Page 25 of Mosquitoes


  “Oh,” Fairchild said. “Well, maybe you are like me, and prefer a live poet to the writings of any man.”

  “Make it a dead poet, and I’ll agree.”

  “Well . . .” He settled his spectacles. “Listen to this.” Mark Frost groaned, rising, and departed. Fairchild read implacably:

  “On rose and peach their droppings bled,

  Love a sacrifice has lain,

  Beneath his hand his mouth is slain,

  Beneath his hand his mouth is dead—

  “No: wait.” He skipped back up the page. Mrs. Wiseman listened restively, her brother with his customary quizzical phlegm.

  “The Raven bleak and Philomel

  Amid the bleeding trees were fixed,

  His hoarse cry and hers were mixed

  And through the dark their droppings fell

  “Upon the red erupted rose,

  Upon the broken branch of peach

  Blurred with scented mouths, that each

  To another sing, and close—”

  He read the entire poem through. “What do you make of it?” he asked.

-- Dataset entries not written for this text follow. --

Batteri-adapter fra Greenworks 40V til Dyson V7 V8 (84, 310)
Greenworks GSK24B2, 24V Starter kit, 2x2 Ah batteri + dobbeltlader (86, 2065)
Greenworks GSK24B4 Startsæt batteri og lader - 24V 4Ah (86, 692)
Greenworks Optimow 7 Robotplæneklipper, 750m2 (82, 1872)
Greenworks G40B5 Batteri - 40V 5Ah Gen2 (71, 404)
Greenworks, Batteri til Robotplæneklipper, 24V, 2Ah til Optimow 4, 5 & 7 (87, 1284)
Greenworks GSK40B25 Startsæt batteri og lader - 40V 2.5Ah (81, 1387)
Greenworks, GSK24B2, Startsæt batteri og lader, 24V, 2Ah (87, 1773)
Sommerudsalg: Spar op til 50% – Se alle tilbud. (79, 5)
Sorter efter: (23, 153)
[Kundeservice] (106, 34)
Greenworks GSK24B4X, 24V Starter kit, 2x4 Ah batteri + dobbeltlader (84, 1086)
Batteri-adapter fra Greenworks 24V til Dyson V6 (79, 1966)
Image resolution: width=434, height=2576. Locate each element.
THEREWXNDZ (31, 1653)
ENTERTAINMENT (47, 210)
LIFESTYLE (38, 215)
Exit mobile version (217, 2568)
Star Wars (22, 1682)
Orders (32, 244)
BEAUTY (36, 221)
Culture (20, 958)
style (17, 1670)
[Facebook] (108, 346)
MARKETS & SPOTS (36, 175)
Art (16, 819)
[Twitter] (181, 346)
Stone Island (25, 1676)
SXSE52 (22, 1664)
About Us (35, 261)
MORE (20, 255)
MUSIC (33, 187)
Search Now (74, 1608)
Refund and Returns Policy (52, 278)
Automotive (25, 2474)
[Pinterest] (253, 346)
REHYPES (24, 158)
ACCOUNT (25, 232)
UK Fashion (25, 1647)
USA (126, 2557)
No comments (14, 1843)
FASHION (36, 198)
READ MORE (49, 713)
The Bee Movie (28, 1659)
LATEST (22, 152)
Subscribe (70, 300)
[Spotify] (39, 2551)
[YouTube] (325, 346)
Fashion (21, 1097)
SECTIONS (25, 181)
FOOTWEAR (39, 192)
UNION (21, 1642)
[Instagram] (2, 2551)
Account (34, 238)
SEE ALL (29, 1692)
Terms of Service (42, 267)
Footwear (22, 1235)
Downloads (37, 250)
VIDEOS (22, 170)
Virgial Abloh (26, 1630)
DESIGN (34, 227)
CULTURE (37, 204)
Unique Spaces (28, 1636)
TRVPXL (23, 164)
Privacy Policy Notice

  “Mostly words,” the Semitic man answered promptly, “a sort of cocktail of words. I imagine you get quite a jolt from it, if your taste is educated to cocktails.”

  “Well, why not?” Mrs. Wiseman said with fierce protectiveness. “Only fools require ideas in verse.”

  “Perhaps so,” her brother admitted. “But there’s no nourishment in electricity, as you poets nowadays seem to believe.”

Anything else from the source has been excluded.